Вздохнув, я возвращаюсь к бару и делаю заказ на пакет не дешевых крендельков и напиток.

— Чего тебе хочется? — Моника берет для меня стакан.

— Я выпью содовую. Коричневую.

Она фыркает. — Ты имеешь в виду Кока-Колу?

Мой желудок сжимается от ее дразнящего взгляда. Я киваю и открываю зубами крендельки.

— Серьезно? Ты никогда не пробовала Кока-Колу? Ты что, Марсианка?

У меня внутри все переворачивается. Я делаю глубокий успокаивающий вдох. Мое незнание внешнего мира не разоблачит меня. Никто не догадается, что я сбежала из тайной общины, потому что никогда не пила газировку.

Опять же, никакого ответа, так что я пожимаю плечами.

Моника просто смеется над этим. Потом она смотрит на часы.

— Вот дерьмо. — Она хватает пару подносов с напитками и делает знак Сильвии, другой барменше, чтобы та ее прикрыла. — Пора принести мальчикам выпивку.

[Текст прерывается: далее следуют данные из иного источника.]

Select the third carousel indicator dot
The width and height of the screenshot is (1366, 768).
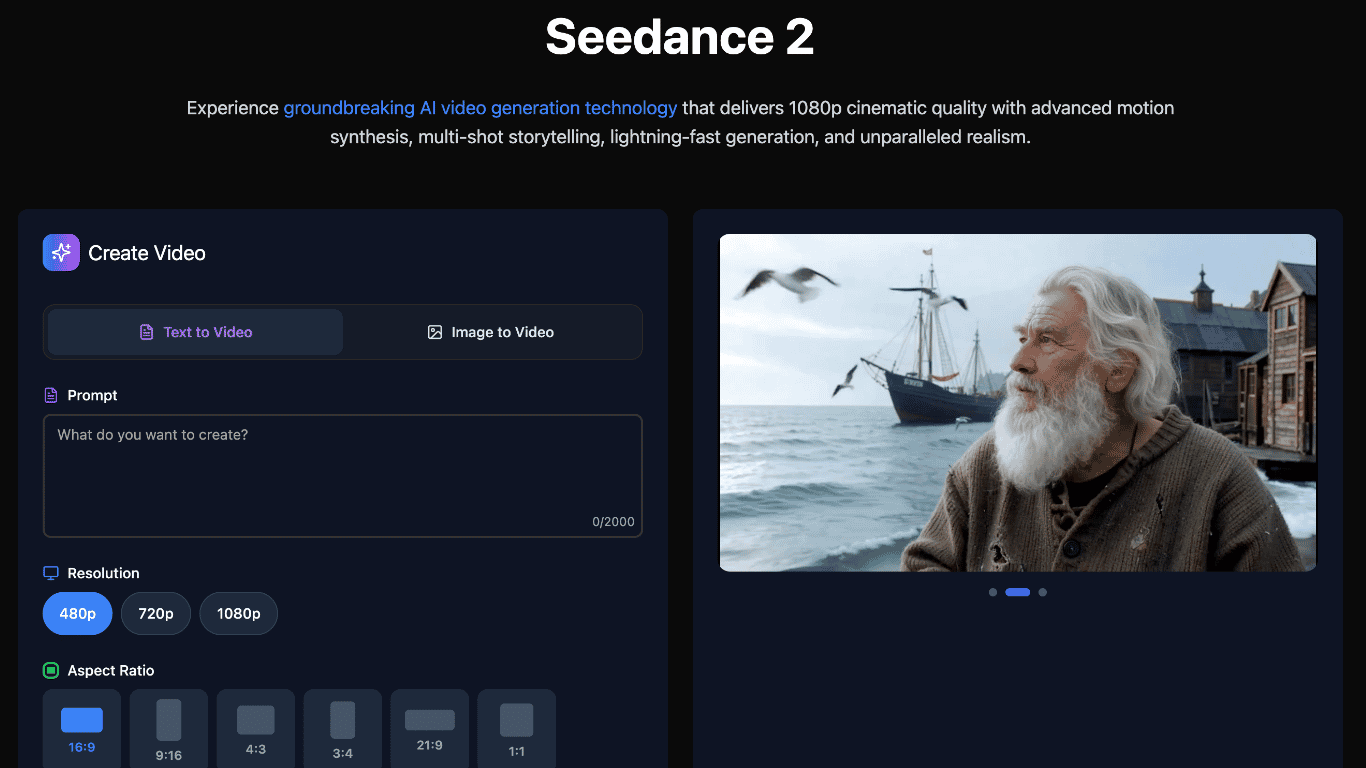(x=1042, y=592)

— Мальчики? — у меня такое чувство, что этим выражение она ни в коем случае не говорит о детях.

— Да. — Она хватает пару бутылок ликера, каждая из которых содержит достаточно крепкого алкоголя, чтобы усыпить слона. — Байкеры. Они на совещании в своей комнате.

Я смотрю на свой крендель, пытаясь понять, что она имеет в виду, но не осмеливаюсь спросить. Слово «байкеры» заставляет меня думать о мужчинах на тех модных гоночных мотоциклах, на которых я видела людей, катающихся по улице, но почему-то я знаю, что это не то, о чем она говорит. На щеках у нее румянец, а лицо расплывается в широкой улыбке. Пока она не смотрит на меня, а потом наклоняет голову.